- Passage provided:
============================================================

Euphoria is undoubtedly the best song of the pack that I have heard so far. It has Swedish elements sprinkled all over it. It is delicately done. The synths offer that aesthetic gloss that only makes the track go higher in terms of approval ratings. Upbeat would be a good way of describing Euphoria. Just like its predecessor (Popular), it can evoke feelings of great positivity onto its listener. Loreen shows tremendous composure in delivering those high notes. Hearing Loreen start slowly in terms of building that excitement in terms of her soon-to-be-sang high notes really got me pumped up.

On 26 May, just before the finals began, it received two Marcel Bezençon Awards: the Artistic Award presented to the best artist as voted on by the commentators, and the Composer Award for the best and most original composition as voted on by the participating composers (Thomas G:son and Peter Boström).

In 2019, Theresa Ziegler, editor-in-chief of The Gap, Austria's longest-standing pop culture magazine, wrote that "Euphoria" was the best pop song of the decade.

============================================================

- Information shown:

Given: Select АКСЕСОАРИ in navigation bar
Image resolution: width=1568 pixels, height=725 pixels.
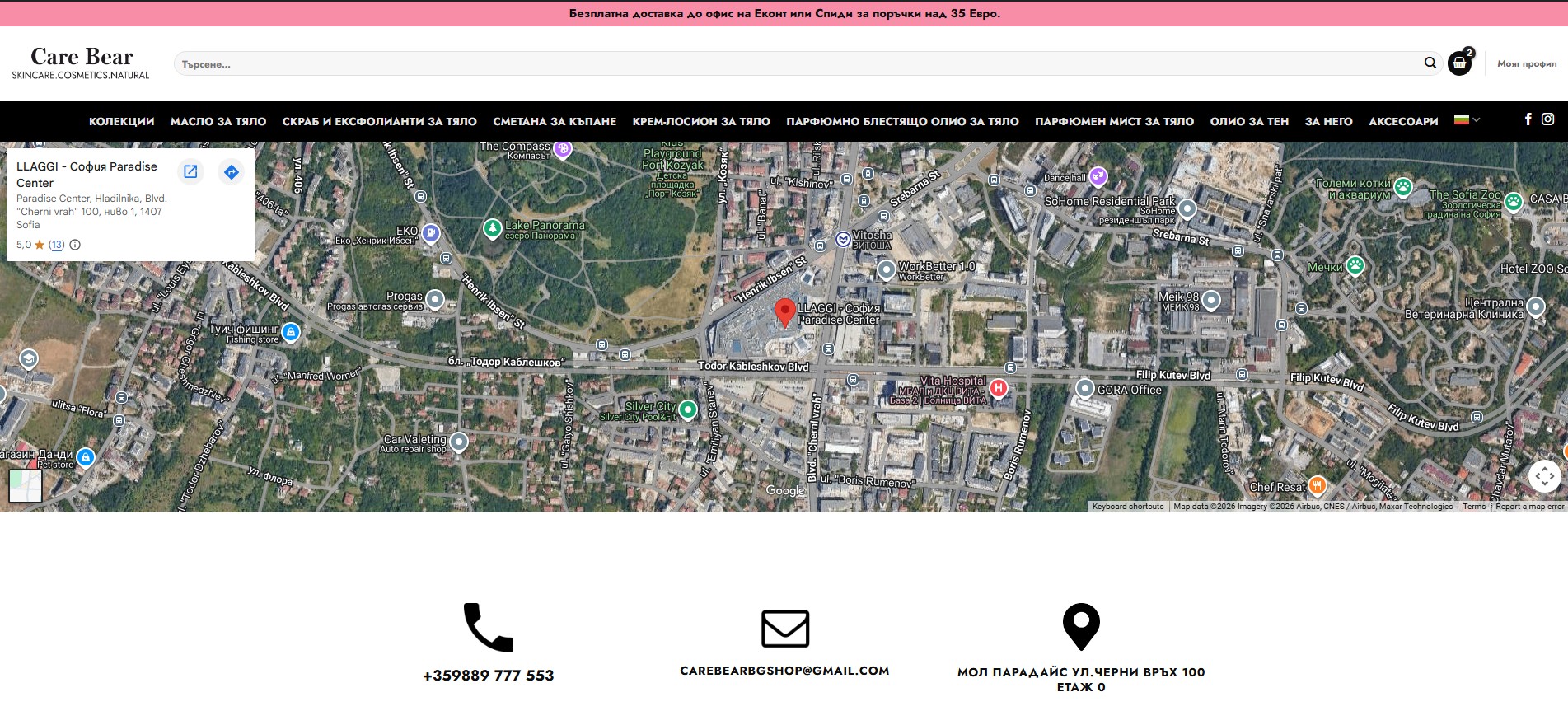Looking at the screenshot, I should point(1402,121).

============================================================

- Work instructions:
Please reproduce the text on the song "Euphoria" word for word from "In 2019, Theresa" to "of the decade.".

- Final result:
In 2019, Theresa Ziegler, editor-in-chief of The Gap, Austria's longest-standing pop culture magazine, wrote that "Euphoria" was the best pop song of the decade.